NVIDIA Launches Server Certification Program, Offering Direct Technical Support

While a good deal of NVIDIA’s success in servers over the last decade has of course come from their proficient GPUs, as a business NVIDIA these days is much more than a fabless GPU designer. With more software engineers than hardware engineers on staff, it’s software and ecosystem plays that have really cemented NVIDIA’s position as the top GPU manufacturer, and created a larger market for their GPUs. At the same time, it’s these ecosystem plays that have allowed NVIDIA to build a profit-printing machine, diversifying beyond just GPU sales and moving into systems, software, support, and other avenues.

To that end, NVIDIA this morning is formally rolling out a new ecosystem play aimed at high-end deep learning servers, which the company is branding as NVIDIA-Certified Systems. Soft-launched back in the fall, today the company is giving the program a more proper introduction, detailing the program and announcing some of the partners. Under NVIDIA’s plan, going forward customers can opt to buy NVIDIA-Certified systems if they want an extra guarantee on system performance and reliability, as well as opt in to buying support contracts to get access to direct, full-stack technical support from NVIDIA.

Conceptually, the certification program is rather straightforward, due in large part to its hardware requirements. Systems first need to be using NVIDIA’s A100 accelerators, along with Mellanox Ethernet adapters and DPUs. Or in other words, the servers already need to be using NVIDIA silicon where available. OEMs can then submit systems meeting these hardware requirements to NVIDIA, who will test the systems across multiple metrics, including multi-GPU and multi-node DL performance, network performance, storage performance, and security (secure boot/root of trust). Systems that pass these tests can then be labeled as NVIDIA-Certified.

Those certified systems, in turn, are eligible for additional full-stack technical support through NVIDIA and the OEM. Customers can opt to buy multi-year support contracts, which entitles them to support through the OEM and NVIDIA. NVIDIA essentially assumes responsibility for all software support above the OS, including their hardware drivers, CUDA, their wide collection of frameworks and libraries, and even major open source libraries like TensorFlow.
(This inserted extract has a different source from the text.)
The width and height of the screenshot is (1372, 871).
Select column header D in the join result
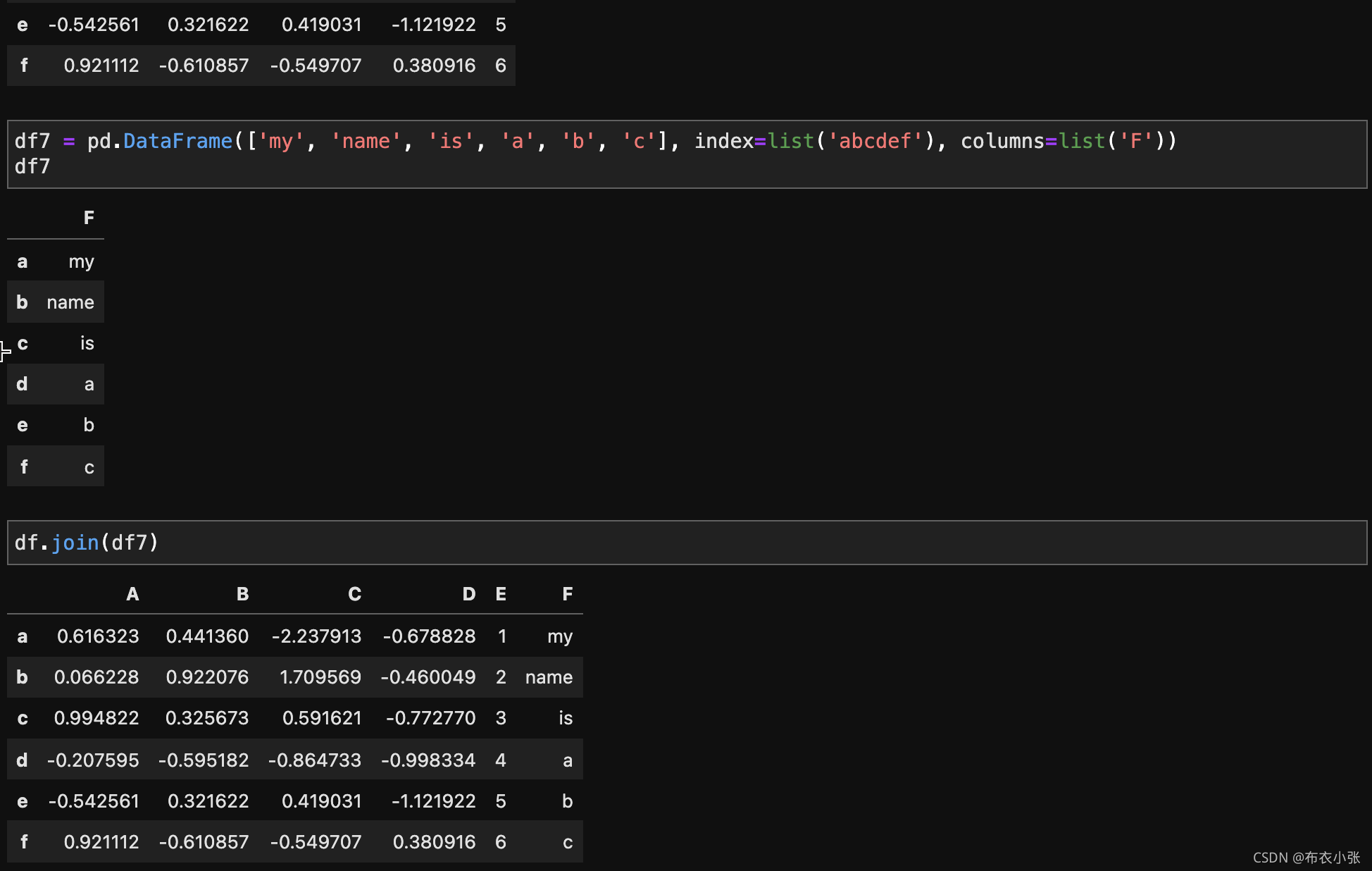click(468, 594)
The latter is what makes NVIDIA’s support proposition particularly valuable, as they’re essentially committing to helping customers with any kind of GPU or deep learning-related software issue.

Of course, that support won’t come for free: this is where NVIDIA will be making their money. While NVIDIA is not charging OEMs for certification (so there’s no additional certification tax baked into the hardware), support contracts are priced based on the number of GPUs. In one example, NVIDIA has stated that a 3 year support contract for a dual-A100 system would be $4,299, or about $715 per-year per-GPU for support. So one can imagine how quickly this ratchets up for larger 4 and 8 way A100 systems, and then again for multiple nodes.
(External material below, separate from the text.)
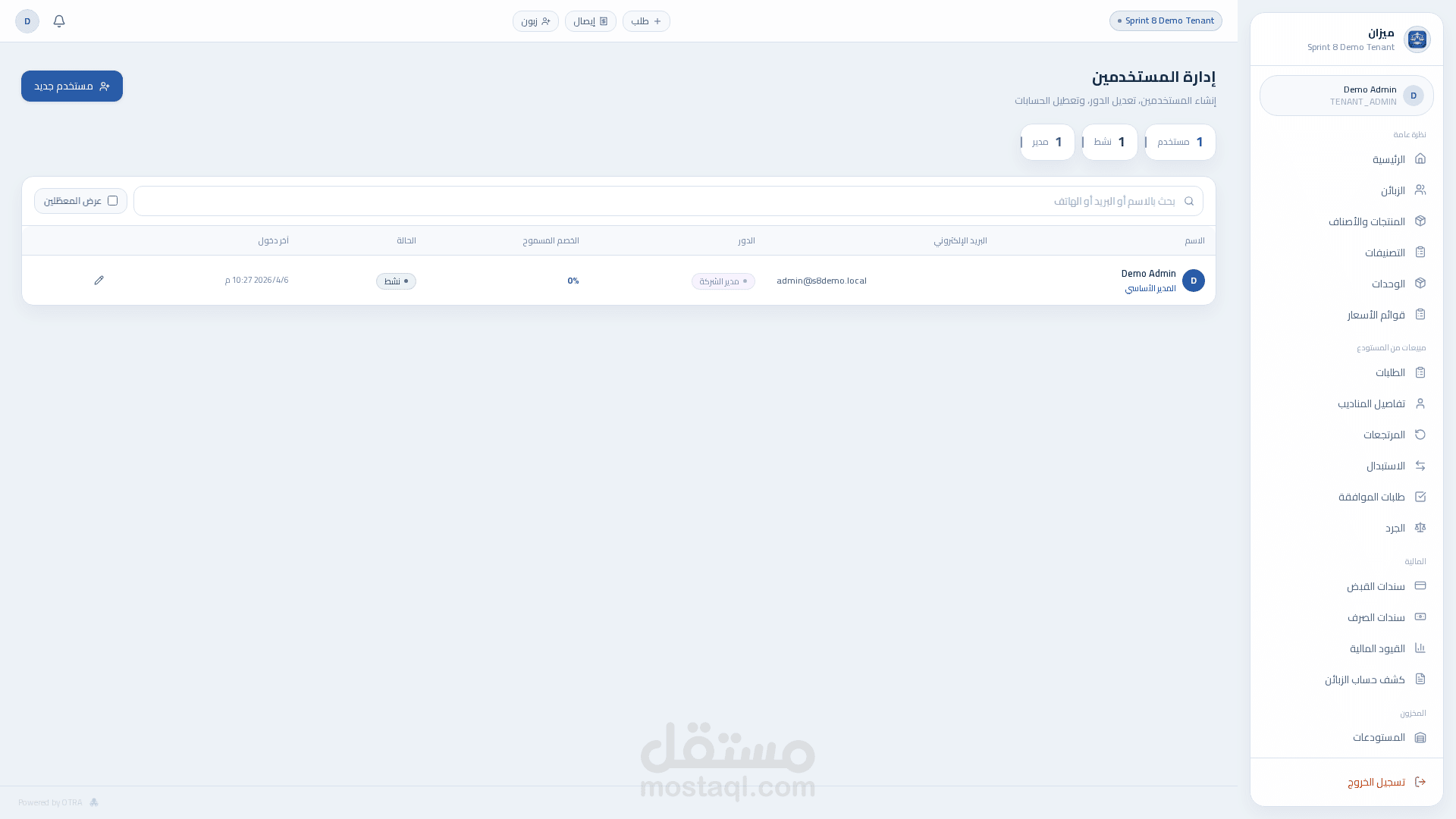
Task: Go to الزبائن in the sidebar
Action: pyautogui.click(x=1392, y=190)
For NVIDIA and its OEM partners, the creation of a certification program is a straightforward way to try to further grow the market for deep learning servers, especially for mid-sized businesses. The market for AI hardware has been booming, and NVIDIA wants to keep it that way by making it easier for potential customers to use their wares. NVIDIA already has the top-end of the market covered in this respect with their direct relationships with the hyperscalers – and by extension their small-cap cloud computing customers – so a hardware certification program fills the middle tier for organizations that are going to run their own servers, but aren’t going to be a massive customer that gets personalized attention.

As for those customers, NVIDIA’s server certification and support programs are designed to eliminate (or at least mitigate) the risks of making significant investments into NVIDIA hardware. That means being able to buy a system where the vendor (in this case the duo of NVIDIA and the OEM) can vouch for the performance of the system, as well as guarantee it will be able to properly run various AI packages, such as NVIDIA’s NGC catalog of GPU-optimized and containerized software.

Altogether, NVIDIA is launching with 14 certified systems, with the promise of more certified systems to come. For the first wave of systems, participating OEMs include Dell, Gigabyte, HPE, Inspur, and Supermicro, all of whom are frequently participants in new NVIDIA server initiatives.

With all that said, NVIDIA’s server certification program is unlikely to significantly change how things work for most of the company’s customers; but it’s a program that seems primed to address a specific niche for NVIDIA and its OEM partners. For companies that are interested in GPU computing but are looking for a greater degree of support and certainty, this would address those needs. Which, to bring things full circle, it’s exactly by addressing those sorts of needs with ecosystem plays like server certification that NVIDIA has been so successful in the server GPU market over the last decade.